# [Task to carry out]
The records that follow are to be reproduced verbatim.

** Opening Data extracts block **

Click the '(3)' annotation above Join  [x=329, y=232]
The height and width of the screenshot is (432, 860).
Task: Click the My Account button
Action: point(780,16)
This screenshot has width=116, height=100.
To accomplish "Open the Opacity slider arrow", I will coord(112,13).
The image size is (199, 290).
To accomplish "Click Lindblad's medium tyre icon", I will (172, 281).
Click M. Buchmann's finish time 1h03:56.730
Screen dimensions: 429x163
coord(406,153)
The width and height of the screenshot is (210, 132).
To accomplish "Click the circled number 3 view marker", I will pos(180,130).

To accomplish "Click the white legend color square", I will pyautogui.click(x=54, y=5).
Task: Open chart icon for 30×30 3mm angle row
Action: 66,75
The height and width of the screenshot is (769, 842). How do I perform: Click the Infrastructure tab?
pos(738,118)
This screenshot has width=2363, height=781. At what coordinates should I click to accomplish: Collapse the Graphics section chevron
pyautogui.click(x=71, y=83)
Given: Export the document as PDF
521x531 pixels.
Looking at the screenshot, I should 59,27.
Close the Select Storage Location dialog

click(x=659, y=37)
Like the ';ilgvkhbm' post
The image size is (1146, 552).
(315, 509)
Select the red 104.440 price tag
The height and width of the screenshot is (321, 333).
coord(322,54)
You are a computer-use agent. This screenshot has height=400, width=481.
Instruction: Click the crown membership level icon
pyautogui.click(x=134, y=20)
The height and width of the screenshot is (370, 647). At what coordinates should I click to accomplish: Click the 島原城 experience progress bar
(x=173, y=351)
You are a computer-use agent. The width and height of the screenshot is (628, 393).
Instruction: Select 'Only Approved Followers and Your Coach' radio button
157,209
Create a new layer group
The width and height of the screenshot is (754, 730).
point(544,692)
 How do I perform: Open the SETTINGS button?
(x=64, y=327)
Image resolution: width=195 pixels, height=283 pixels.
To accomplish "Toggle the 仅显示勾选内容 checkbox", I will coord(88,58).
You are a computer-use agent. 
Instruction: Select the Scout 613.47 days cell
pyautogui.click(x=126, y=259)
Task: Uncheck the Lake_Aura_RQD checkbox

** Closing Data extracts block **

# [Response]
Click the '(3)' annotation above Join  [x=329, y=232]
The height and width of the screenshot is (432, 860).
Task: Click the My Account button
Action: point(780,16)
This screenshot has width=116, height=100.
To accomplish "Open the Opacity slider arrow", I will coord(112,13).
The image size is (199, 290).
To accomplish "Click Lindblad's medium tyre icon", I will (172, 281).
Click M. Buchmann's finish time 1h03:56.730
Screen dimensions: 429x163
coord(406,153)
The width and height of the screenshot is (210, 132).
To accomplish "Click the circled number 3 view marker", I will pos(180,130).

To accomplish "Click the white legend color square", I will pyautogui.click(x=54, y=5).
Task: Open chart icon for 30×30 3mm angle row
Action: 66,75
The height and width of the screenshot is (769, 842). How do I perform: Click the Infrastructure tab?
pos(738,118)
This screenshot has width=2363, height=781. At what coordinates should I click to accomplish: Collapse the Graphics section chevron
pyautogui.click(x=71, y=83)
Given: Export the document as PDF
521x531 pixels.
Looking at the screenshot, I should 59,27.
Close the Select Storage Location dialog

click(x=659, y=37)
Like the ';ilgvkhbm' post
The image size is (1146, 552).
(315, 509)
Select the red 104.440 price tag
The height and width of the screenshot is (321, 333).
coord(322,54)
You are a computer-use agent. This screenshot has height=400, width=481.
Instruction: Click the crown membership level icon
pyautogui.click(x=134, y=20)
The height and width of the screenshot is (370, 647). At what coordinates should I click to accomplish: Click the 島原城 experience progress bar
(x=173, y=351)
You are a computer-use agent. The width and height of the screenshot is (628, 393).
Instruction: Select 'Only Approved Followers and Your Coach' radio button
157,209
Create a new layer group
The width and height of the screenshot is (754, 730).
point(544,692)
 How do I perform: Open the SETTINGS button?
(x=64, y=327)
Image resolution: width=195 pixels, height=283 pixels.
To accomplish "Toggle the 仅显示勾选内容 checkbox", I will coord(88,58).
You are a computer-use agent. 
Instruction: Select the Scout 613.47 days cell
pyautogui.click(x=126, y=259)
Task: Uncheck the Lake_Aura_RQD checkbox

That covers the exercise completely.